Jack Kerouac's "On the Road" was one of the defining novels of the Beat generation. Based off of his real life adventures with notable figures like Neal Cassady, Allen Ginsberg and William S. Burroughs, the book continues to serve as an inspiration for young hipsters everywhere. With the enduring popularity of "On the Road," it's somewhat surprising that no one has adapted the novel into a film until now.
Then again, after reading the book, it's easy to see why no one has gotten a film adaptation off the ground: there's not really a straight-forward plot to speak of, characters pop in and out at random and the book zigzags across the continent from New York to San Francisco to Mexico and back.
Director Walter Salles ("The Motorcycle Diaries") pares down the novel and emphasizes the relationship between buddies Sal (Sam Riley) and Dean (Garrett Hedlund) and their mutual love interest Marylou (Kristen Stewart). He cuts down on some of the traveling and extraneous character appearances, effectively creating opportunities for a lot of brief cameos from A-list stars (Hey, Viggo Mortensen and Amy Adams!).

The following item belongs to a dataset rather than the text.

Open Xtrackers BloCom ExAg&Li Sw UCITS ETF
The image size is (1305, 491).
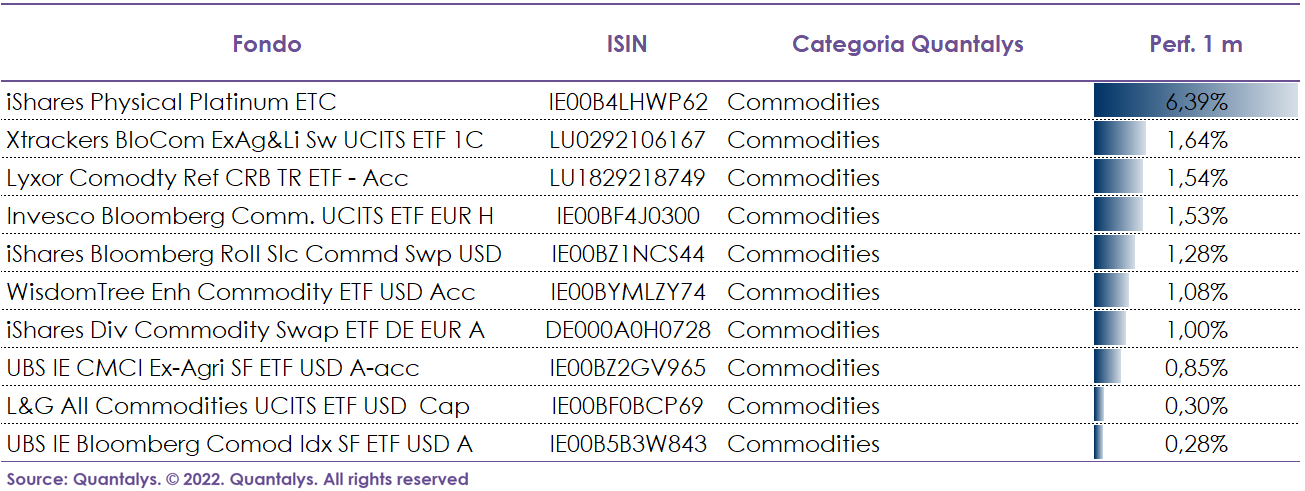coord(245,140)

If you check out the film adaptation and want to know what you'll be missing by skipping out on all that reading, here's a guide to some of the major differences between the book and the movie.
1. The Original Scroll
While the film is mostly based on what's featured in the novel published in 1957, Salles also borrows from Kerouac's first draft of the book (referred to as the "original scroll"), which was only recently published in a slightly edited form in 2007. This draft uses the real names of the characters (Sal is Jack, Dean is Neal) and features events which were considered too risqué for publication in its time period.
Some elements of the film taken from the scroll include Sal living with his mother (in the book, it's his aunt), an alternate first meeting with Dean and Marylou (in the film and scroll Marylou is lying on a bed topless, but in the book she's clothed jumping on a bed) and the first line of Sal's manuscript ("I first met Dean not long after my wife and I split up" becomes "I first met Dean not long after my father died"). As a result, some of the differences between the book and the film actually make it more accurate to Kerouac's original scroll.
2. Sal's Travels
The movie delivers what the title promises: There is a lot of driving, hitchhiking and walking on the road. Yet the film actually cuts out a lot of the Sal's solo travels. The book describes Sal's first trip out west with more detail (Sal travels with a hitchhiker named Eddie for a while), as well as the time he spends in San Francisco working as a security guard. Additionally, Sal travels to Chicago (Dean and Sal drive from Denver to Chicago in 17 hours) and Detroit (in the scroll, his ex-wife lives in Detroit and he tries and fails to get her back), but these trips are also left out, suggesting that there can be too much road in a film called "On the Road."
3. Terry and Her Family
In the film, Sal meets a young woman named Terry (Alice Braga) and carries on a short romance with her. She has a young son, and the couple spends a few weeks together before Sal heads back to the East Coast.
In the novel, we see more of Sal and Terry's relationship. They travel from Los Angeles to Bakersfield and then Sabinal where Terry introduces Sal to the rest of her family including her brother, Rickey. They stay in tents and get jobs picking cotton, and Sal learns to appreciate his role as a contributor to the family. The weather gets colder though, so Terry returns to live at home and Sal heads back to New York.
In the book, their relationship feels like a formative experience for Sal, while in the movie, it comes across as little more than a temporary dalliance.
4. The Many Wives of Dean Moriarty
The film portrays Dean's first two marriages to Marylou and Camille (Kirsten Dunst), neither of which come across as particularly healthy relationships, but in the book Dean also marries a third woman, Inez, who he meets in New York. Dean gets Inez pregnant and lives with her for a short time before the Mexico trip, and after his return they marry, but he heads back to San Francisco and Camille shortly after that.
Dean is already kind of a player, so for him to love and leave yet another woman after impregnating her may have made him more unlikable. Plus, Inez is the least mentioned of the three women, so she is the easiest to excise.
5. Down to Mexico
Dean and Sal's trip down to Mexico represents the "end of the road" for their relationship; leaving a friend alone in Mexico while he's dangerously ill seems like it could do that. In the novel, a third friend, Stan Shephard, comes along as well. Stan doesn't really do much other than get stung by a weird insect, so it's not surprising that the character was left on the chopping block. Yet, if Stan were there while Sal was suffering from his illness, it would make Dean seem like slightly less of a jerk for leaving him in the middle of Mexico.
6. The Ending
Dean and Sal's final meeting on the streets of New York is taken directly from the book, but the film adds a following scene of Sal furiously typing "On the Road." The scene dramatizes how Jack Kerouac typed his entire manuscript on 120 feet of sheets of paper taped together in only three weeks. The book ends on a downbeat note as Sal reflects on his friend left behind on the street, signifying the end of youth and irresponsibility. However, the film emphasizes the novel that came out of the experience, suggesting that even though sometimes our friends are jerks who leave us to die in Mexico, we can still get a great story out of it.